La suciedad por hollín y grasa no solo afecta a la estética de una barbacoa, también puede deteriorar los materiales si no se toman medidas preventivas. Una barbacoa de obra está expuesta a altas temperaturas, grasa, hollín y condiciones climáticas adversas. Si no se limpia y mantiene adecuadamente, con el tiempo pueden aparecer grietas, acumulación de residuos y hasta deterioro del material. Una barbacoa limpia garantiza una cocción más saludable, sin sabores contaminados por grasa o residuos anteriores.

¿Por qué es importante limpiar tu barbacoa de ladrillo?
- Salud y seguridad: Una barbacoa limpia previene la acumulación de bacterias y residuos quemados que pueden afectar el sabor de tus alimentos y, en casos extremos, ser perjudiciales para la salud.
- Durabilidad: El hollín y la grasa acumulados pueden corroer los materiales de la barbacoa, acortando su vida útil.
- Eficiencia: Una barbacoa limpia funciona de manera más eficiente, distribuyendo el calor de forma uniforme y permitiendo una cocción óptima.
- Estética: Mantener tu barbacoa impecable no es solo una cuestión de estética, sino de salud, seguridad y sabor.
Frecuencia de limpieza
Se recomienda hacer una limpieza profunda al inicio de la temporada de barbacoas, y nuevamente al finalizar. Durante los meses de inactividad, es fundamental cubrir la barbacoa con fundas protectoras.
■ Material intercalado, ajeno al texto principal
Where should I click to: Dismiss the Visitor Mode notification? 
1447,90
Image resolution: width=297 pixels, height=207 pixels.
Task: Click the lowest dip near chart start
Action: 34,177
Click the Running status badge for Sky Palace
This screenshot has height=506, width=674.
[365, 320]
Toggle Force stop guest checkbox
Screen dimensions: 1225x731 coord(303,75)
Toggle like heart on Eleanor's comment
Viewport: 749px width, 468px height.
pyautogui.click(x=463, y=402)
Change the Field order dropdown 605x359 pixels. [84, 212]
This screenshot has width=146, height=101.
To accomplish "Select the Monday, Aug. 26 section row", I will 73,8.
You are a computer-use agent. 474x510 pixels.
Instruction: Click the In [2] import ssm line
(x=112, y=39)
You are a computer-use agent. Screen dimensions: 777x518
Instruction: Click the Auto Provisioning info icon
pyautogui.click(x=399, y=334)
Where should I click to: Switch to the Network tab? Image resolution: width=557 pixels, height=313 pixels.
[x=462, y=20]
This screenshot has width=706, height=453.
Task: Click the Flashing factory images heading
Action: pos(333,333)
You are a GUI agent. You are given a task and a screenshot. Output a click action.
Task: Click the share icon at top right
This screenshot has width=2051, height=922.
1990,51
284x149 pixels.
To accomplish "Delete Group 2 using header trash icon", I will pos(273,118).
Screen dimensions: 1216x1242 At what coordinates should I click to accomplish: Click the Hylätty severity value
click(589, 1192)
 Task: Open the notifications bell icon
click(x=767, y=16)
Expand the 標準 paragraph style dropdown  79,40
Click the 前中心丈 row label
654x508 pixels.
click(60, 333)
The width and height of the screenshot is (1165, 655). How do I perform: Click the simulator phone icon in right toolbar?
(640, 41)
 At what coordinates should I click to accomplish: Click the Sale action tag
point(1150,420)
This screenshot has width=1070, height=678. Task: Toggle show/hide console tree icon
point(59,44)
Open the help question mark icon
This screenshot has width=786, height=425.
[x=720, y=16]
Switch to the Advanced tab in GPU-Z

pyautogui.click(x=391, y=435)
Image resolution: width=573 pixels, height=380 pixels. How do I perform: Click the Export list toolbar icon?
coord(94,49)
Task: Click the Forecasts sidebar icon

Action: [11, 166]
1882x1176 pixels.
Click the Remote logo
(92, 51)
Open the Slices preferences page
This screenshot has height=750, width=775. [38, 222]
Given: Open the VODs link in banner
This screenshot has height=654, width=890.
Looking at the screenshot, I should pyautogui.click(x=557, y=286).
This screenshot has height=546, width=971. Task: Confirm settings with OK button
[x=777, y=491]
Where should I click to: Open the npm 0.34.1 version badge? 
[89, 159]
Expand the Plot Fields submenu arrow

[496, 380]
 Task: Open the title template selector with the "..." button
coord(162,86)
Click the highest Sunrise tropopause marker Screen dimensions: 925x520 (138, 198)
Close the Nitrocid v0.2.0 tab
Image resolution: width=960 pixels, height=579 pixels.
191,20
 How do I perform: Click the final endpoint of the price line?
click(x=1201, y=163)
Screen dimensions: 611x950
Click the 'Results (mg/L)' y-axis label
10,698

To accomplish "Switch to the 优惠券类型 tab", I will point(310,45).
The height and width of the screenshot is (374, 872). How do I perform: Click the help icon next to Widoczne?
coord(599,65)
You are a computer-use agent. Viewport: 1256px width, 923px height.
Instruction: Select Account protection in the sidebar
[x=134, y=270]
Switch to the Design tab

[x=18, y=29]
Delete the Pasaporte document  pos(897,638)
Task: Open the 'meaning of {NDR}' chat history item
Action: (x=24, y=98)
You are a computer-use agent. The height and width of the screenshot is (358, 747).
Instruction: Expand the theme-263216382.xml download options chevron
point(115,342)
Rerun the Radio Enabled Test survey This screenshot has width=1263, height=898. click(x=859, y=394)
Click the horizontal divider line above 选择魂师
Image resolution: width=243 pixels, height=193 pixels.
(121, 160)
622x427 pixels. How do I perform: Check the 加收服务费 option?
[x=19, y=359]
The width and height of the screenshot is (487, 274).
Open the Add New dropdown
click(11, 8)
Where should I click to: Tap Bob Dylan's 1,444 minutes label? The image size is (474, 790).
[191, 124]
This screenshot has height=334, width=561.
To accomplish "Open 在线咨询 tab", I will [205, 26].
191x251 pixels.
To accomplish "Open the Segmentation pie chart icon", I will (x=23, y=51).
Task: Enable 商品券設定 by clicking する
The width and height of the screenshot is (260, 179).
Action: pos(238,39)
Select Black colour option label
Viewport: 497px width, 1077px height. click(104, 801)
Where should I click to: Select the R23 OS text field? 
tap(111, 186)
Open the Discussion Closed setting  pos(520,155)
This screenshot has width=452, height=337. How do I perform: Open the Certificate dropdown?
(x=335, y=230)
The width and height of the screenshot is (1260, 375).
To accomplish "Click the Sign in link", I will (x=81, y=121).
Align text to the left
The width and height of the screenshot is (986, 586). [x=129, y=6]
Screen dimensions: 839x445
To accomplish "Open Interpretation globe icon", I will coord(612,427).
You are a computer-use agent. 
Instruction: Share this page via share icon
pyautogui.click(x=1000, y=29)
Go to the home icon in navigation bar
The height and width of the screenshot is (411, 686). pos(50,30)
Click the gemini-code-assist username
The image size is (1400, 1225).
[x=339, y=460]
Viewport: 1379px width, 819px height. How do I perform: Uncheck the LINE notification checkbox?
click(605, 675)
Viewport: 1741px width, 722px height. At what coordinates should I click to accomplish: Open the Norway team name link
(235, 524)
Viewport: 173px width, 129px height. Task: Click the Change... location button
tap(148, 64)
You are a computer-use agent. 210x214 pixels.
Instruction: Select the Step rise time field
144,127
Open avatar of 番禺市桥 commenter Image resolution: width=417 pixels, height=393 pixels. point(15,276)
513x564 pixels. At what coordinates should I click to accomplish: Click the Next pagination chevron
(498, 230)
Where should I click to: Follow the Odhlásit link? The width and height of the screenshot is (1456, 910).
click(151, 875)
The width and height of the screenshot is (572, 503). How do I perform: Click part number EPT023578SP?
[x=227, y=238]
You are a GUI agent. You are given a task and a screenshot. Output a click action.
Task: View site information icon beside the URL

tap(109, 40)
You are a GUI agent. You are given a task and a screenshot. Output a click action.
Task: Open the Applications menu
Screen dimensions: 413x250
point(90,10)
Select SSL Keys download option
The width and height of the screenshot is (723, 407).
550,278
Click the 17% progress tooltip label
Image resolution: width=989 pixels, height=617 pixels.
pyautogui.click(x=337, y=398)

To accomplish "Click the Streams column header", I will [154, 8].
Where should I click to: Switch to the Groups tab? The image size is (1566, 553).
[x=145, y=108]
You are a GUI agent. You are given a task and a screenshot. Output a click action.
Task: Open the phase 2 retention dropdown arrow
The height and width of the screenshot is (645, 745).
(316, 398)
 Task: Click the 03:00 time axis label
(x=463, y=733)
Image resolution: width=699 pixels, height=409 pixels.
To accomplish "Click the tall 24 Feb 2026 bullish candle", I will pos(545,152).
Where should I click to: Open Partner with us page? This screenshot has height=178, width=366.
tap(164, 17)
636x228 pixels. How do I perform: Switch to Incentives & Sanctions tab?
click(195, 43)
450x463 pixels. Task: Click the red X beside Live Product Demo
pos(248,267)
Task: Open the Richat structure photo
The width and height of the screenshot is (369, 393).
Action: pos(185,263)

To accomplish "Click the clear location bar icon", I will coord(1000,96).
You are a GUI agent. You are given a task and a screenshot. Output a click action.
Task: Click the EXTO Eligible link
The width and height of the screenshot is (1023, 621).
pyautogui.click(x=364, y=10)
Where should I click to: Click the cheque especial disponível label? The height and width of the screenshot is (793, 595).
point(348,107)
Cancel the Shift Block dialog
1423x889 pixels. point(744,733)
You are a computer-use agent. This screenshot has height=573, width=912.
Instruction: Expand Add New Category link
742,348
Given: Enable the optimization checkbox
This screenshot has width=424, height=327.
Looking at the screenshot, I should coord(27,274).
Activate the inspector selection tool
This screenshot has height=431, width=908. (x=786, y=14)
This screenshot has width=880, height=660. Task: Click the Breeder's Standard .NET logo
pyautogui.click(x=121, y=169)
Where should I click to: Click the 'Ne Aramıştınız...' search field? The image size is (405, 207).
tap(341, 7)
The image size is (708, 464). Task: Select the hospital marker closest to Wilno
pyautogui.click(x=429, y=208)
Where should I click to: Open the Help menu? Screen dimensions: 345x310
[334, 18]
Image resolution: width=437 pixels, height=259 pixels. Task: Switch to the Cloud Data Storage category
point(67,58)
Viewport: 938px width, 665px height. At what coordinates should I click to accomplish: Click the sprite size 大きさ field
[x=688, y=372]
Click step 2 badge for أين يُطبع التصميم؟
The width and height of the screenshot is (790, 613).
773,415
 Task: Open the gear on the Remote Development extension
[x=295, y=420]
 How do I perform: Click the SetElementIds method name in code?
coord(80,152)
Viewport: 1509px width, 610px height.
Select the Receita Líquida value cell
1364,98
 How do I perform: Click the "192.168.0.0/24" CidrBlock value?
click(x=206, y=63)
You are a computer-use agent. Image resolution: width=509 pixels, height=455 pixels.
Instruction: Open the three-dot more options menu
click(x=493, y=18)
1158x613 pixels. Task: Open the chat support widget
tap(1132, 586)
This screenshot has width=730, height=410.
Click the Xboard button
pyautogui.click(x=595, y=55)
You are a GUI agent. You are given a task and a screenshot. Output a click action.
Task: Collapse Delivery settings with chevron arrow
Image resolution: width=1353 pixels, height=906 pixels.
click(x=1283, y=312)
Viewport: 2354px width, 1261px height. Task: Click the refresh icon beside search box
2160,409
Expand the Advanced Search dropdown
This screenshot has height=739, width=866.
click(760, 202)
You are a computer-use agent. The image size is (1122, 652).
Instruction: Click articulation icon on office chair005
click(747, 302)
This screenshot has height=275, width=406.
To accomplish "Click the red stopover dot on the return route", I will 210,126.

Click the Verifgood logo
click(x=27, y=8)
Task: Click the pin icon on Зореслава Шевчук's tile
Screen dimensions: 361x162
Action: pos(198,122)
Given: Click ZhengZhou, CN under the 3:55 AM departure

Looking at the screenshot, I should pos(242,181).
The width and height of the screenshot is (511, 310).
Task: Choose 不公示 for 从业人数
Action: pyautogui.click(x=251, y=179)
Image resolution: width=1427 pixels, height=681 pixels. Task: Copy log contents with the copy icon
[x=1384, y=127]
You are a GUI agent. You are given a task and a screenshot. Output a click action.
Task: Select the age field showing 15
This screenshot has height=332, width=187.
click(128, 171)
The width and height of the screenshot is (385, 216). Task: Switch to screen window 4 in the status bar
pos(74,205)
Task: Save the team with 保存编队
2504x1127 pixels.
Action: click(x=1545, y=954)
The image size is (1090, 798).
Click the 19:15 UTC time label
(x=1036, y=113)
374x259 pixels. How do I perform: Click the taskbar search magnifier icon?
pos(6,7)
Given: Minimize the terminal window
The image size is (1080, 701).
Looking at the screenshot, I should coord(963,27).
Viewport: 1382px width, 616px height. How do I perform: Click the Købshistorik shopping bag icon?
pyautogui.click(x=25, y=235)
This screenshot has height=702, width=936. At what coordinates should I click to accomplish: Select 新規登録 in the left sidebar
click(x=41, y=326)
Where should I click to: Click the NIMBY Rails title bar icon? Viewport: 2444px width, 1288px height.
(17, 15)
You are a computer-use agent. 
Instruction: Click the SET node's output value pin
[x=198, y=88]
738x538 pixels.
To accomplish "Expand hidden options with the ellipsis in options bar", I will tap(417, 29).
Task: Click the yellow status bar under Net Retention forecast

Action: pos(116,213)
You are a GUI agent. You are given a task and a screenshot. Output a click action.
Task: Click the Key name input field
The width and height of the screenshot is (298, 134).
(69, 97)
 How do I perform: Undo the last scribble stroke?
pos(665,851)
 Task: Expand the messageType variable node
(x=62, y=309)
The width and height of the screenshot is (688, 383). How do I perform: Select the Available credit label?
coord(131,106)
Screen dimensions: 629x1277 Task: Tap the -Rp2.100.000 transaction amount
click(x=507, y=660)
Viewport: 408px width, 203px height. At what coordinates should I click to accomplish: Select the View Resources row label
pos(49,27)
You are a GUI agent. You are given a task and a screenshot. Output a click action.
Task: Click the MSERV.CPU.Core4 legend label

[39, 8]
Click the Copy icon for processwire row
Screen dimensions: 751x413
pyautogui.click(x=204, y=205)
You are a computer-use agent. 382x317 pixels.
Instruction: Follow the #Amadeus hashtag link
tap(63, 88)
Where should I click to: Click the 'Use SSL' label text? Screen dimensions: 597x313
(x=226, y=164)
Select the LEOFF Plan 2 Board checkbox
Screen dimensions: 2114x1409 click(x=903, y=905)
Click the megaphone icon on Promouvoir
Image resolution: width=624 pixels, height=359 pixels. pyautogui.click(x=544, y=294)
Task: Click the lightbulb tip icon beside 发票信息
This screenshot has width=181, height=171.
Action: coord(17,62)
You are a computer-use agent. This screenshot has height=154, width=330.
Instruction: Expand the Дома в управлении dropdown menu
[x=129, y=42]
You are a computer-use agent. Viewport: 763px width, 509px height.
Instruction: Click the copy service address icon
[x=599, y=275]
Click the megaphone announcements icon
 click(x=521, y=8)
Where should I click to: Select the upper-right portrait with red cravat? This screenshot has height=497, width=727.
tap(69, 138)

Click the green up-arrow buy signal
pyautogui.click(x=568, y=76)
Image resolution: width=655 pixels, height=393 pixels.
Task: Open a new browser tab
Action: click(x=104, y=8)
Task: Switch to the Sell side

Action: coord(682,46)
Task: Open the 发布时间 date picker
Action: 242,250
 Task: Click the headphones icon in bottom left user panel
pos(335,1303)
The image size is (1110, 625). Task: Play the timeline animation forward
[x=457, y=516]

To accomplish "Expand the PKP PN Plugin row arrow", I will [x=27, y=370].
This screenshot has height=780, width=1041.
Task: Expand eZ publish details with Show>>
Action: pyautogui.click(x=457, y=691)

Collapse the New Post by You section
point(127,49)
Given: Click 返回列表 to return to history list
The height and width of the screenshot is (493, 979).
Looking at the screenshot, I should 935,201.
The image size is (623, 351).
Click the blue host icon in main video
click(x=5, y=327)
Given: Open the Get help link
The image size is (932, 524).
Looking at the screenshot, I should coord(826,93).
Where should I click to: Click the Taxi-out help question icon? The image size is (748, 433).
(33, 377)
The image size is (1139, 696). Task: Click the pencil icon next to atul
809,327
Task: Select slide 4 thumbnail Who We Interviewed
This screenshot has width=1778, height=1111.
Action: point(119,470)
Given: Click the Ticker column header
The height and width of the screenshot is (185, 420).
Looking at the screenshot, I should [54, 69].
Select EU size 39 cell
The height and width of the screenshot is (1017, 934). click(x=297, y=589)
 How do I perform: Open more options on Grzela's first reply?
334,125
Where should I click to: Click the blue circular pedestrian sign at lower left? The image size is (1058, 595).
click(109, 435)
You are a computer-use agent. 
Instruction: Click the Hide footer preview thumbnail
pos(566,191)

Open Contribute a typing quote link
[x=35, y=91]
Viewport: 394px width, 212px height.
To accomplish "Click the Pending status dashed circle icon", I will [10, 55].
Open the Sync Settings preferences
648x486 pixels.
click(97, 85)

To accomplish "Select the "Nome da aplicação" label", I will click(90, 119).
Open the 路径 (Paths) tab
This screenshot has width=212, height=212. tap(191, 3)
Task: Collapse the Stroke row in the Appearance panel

- Después de cada uso: Limpieza rápida de la parrilla y retirada de cenizas.
- Cada dos o tres usos: Limpieza del hollín de las paredes.
- Cada cinco usos o una vez al mes: Limpieza general y profunda.
- Al menos una vez al año: Comprobar la estructura para ver si tiene grietas.
- Cada cuatro o cinco años: Dar una mano de pintura a tu barbacoa de obra.
Materiales y utensilios necesarios
Antes de empezar con la limpieza, es importante hacerse con todos los utensilios que facilitarán el proceso. Con más o menos variantes, hay una serie de útiles que son imprescindibles:
- Cepillo metálico o cepillo de cerdas duras para frotar la parrilla.
- Quitagrasas u otros limpiadores, que podrás aplicar sobre la parrilla, las paredes y los utensilios de cocinado.
- Agua a presión, para proyectar sobre las zonas que tengan hollín.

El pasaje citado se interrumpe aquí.